After I wrote my comment of 24/Nov/09 07:59 PM , I looked at the Java API because I came to wonder whether unescaping and using the Java API could be made to work by itself. I did look for alternatives before I created my big regular expression.
The big problem is that Java doesn't really present any API that distinguishes numeric IP addresses from symbolic addresses. Although InetAddress.getByName(String) must have some means of parsing an IPV4 and IPV6 literal numeric address, this functionality is not presented to java.net.* users. InetAddress.getByName(String) will parse either a numeric address or a symbolic name and produce indistinguishable results. That piece of the API does not give us a means to distinguish the two. I was unable to find any other API that did make the distinction.
The formats of numeric literal IPV4 and IPV6 internet addresses are fixed in RFCs and are extremely unlikely to be changed in the foreseeable future. We are therefore not exposed to any non-future-proofing. The only exposure we have is a possible future IPV8, but the ICANN is doing its best to make that unnecessary for a very long time.
Considering that Apache already owns this regular expression we should consider using it.

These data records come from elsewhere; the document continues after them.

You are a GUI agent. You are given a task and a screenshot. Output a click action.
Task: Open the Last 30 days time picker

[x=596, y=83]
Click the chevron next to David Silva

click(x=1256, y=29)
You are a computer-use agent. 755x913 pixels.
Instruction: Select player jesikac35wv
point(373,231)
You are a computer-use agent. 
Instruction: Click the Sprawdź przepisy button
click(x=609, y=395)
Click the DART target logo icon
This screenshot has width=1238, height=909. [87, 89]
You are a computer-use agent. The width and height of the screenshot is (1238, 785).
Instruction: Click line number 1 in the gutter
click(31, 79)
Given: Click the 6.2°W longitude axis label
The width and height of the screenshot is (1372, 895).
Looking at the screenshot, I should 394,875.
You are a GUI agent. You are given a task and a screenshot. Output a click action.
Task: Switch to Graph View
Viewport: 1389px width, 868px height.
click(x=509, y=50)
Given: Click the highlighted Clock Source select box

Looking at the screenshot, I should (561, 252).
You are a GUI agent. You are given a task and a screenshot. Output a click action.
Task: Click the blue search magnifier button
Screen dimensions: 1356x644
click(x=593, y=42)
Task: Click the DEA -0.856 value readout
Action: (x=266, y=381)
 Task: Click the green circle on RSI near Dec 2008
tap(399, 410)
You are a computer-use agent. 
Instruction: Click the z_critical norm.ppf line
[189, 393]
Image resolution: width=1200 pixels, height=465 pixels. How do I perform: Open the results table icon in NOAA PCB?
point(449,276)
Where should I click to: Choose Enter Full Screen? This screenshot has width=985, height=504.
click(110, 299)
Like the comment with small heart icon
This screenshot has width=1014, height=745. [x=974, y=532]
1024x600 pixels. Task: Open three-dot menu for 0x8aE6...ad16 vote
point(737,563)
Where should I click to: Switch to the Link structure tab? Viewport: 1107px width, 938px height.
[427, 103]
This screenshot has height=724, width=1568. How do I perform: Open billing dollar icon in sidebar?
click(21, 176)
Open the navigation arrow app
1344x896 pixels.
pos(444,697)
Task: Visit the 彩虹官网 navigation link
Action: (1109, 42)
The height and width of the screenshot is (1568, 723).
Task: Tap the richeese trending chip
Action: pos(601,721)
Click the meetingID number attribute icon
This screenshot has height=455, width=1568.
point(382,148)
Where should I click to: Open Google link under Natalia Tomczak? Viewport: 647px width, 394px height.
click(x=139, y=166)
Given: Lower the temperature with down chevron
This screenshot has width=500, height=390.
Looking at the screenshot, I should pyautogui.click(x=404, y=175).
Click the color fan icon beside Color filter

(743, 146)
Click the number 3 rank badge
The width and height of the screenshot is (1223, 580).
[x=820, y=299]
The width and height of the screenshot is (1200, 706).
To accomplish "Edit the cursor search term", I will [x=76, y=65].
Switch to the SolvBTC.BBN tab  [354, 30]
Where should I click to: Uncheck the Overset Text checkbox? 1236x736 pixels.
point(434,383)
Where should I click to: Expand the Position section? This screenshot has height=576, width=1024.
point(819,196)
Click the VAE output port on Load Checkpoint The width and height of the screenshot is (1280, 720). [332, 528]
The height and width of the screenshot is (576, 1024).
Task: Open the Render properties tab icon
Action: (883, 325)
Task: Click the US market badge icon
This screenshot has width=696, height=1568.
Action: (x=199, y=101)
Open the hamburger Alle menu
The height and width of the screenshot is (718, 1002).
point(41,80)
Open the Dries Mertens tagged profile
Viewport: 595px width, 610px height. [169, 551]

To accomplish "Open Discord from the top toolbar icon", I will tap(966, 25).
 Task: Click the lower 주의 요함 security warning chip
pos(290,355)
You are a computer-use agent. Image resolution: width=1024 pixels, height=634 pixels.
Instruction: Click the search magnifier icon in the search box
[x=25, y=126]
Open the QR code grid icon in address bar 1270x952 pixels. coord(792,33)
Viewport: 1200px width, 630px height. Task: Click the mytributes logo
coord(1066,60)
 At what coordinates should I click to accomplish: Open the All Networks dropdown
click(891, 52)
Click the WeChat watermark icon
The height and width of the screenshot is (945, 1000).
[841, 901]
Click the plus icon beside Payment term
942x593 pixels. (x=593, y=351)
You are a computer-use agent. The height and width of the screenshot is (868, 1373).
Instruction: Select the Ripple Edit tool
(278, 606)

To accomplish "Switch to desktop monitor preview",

I considered the simpler approach of considering any address that contains a colon character to be a numeric IPV6 address, but colons are used as other punctuation, ie., separation between IP address and port number. That solution felt to me to be too brittle and accident-prone, and doesn't solve the IPV8 problem. There is a continuum of IPV6 solutions ranging from "look for a colon" to the correct regular expression you see here, and no principled way to decide where to stop.